From tomorrow you could get seven years in jail for dealing laughing gas

What will people do in the Stone Circle


Tonight, at midnight, the Psychoactive Substances Bill is coming for legal highs. 

Technically, it’s coming for “psychoactive substances”. The act clarifies as follows: “For the purposes of this Act a substance produces a psychoactive effect in a person if, by stimulating or depressing the person’s central nervous system, it affects the person’s mental functioning or emotional state”. As many people have pointed out, this could also mean caffeine, or alcohol.

These have been excluded though (as have nicotine and poppers). In reality, though, the act bans legal highs: like Spice, or laughing gas.

Source: ITV

Offenders could face up to seven years in jail, and the Act gives police powers to close down headshops and pursue online dealers. They can seize psychoactive substances and destroy them; they can search people, premises and vehicles. In reality, it’ll likely be pretty hard to do anything to tackle delivery boys or curb online sales.
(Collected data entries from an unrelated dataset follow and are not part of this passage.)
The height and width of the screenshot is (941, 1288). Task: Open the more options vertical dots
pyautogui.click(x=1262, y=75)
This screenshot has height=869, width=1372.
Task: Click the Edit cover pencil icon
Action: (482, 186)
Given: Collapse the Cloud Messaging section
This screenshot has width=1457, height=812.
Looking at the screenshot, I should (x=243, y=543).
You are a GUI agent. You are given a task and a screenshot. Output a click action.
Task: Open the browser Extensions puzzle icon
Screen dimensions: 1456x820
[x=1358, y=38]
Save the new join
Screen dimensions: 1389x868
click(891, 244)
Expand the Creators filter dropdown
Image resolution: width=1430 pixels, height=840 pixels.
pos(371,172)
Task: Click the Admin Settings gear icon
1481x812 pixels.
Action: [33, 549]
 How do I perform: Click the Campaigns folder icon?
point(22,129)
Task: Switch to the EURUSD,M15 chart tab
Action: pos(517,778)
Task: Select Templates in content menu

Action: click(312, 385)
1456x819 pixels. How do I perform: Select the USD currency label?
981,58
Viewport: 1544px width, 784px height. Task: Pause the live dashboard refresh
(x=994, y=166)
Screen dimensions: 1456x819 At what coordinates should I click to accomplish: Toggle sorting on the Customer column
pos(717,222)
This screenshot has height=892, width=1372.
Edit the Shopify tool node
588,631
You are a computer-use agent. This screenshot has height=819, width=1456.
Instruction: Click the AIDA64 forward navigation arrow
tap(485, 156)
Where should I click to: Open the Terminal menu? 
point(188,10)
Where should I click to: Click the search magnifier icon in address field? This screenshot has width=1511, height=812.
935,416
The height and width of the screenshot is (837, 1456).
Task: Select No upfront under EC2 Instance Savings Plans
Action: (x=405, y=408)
Most sensible people also observe that banning the substances will likely create a subterranean dark market and make some of them even more dangerous. This week, nine people in Rochdale were taken seriously ill after taking Annihilation and Cherry Bombs. This is no laughing matter.

What is a laughing matter, though, is specific guidelines that deal with laughing gas canisters. The Home Office has some advice for vendors dealing with customers who want to buy whipped cream, that reads a little like an esoteric SATs Maths test.

Karen has eight apples and eats two

The guidance discriminates against students, and young people – many shops are warned to be cautious about selling to “student university halls of residence”.

The Home Office admits there are limitations to the legislation and the terms in which it is couched. “It may be difficult for conventional retailers to know if a substance is affected by the Act or not,” it offers. But instead of taking a robust look at drugs legislation it’s passed something unclear, fallible and useless. Next move.